--- GIVEN ENTRIES ---
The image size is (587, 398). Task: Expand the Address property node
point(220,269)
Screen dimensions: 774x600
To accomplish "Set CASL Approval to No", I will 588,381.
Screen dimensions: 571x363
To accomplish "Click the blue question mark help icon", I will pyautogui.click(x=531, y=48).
---
--- GIVEN ENTRIES ---
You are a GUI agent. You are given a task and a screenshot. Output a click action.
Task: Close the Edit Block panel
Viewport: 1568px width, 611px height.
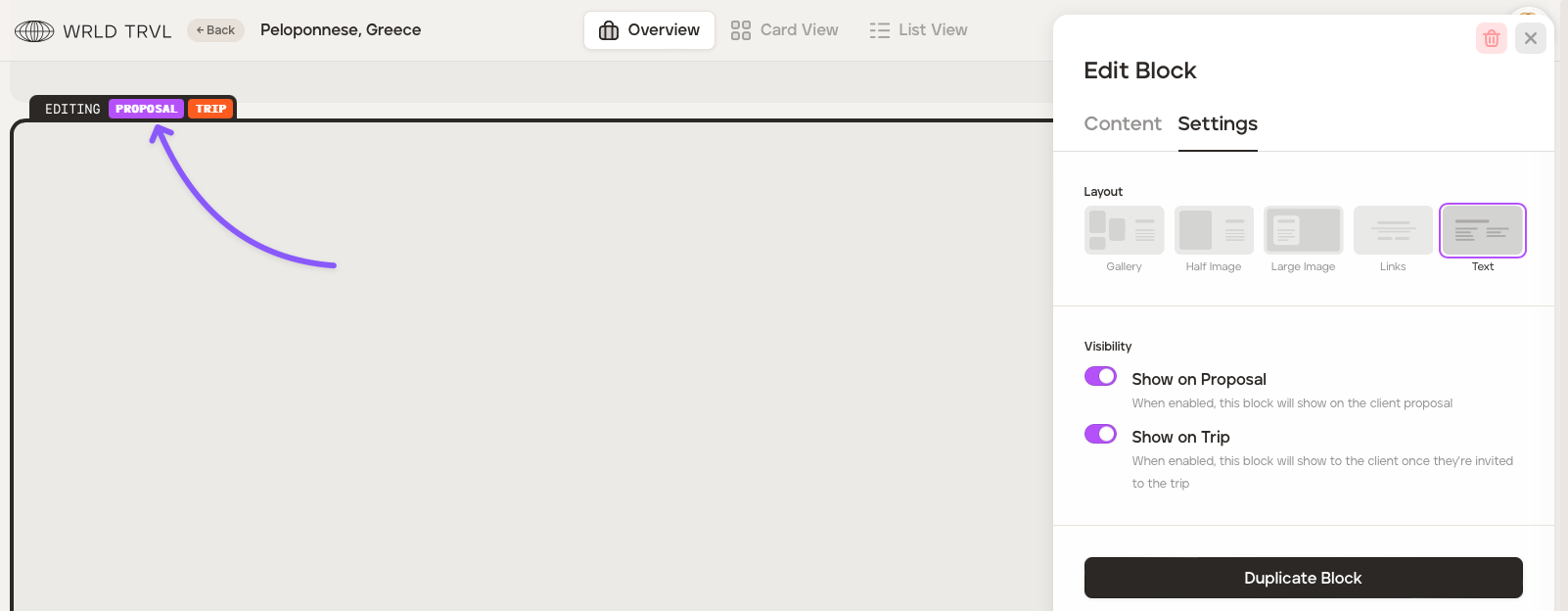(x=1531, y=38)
---
→ **EXERCISE BRIEF**: Report every line of the material above in which "click" appears.

→ **SOLUTION TO THIS PROBLEM**:
To accomplish "Click the blue question mark help icon", I will pyautogui.click(x=531, y=48).
You are a GUI agent. You are given a task and a screenshot. Output a click action.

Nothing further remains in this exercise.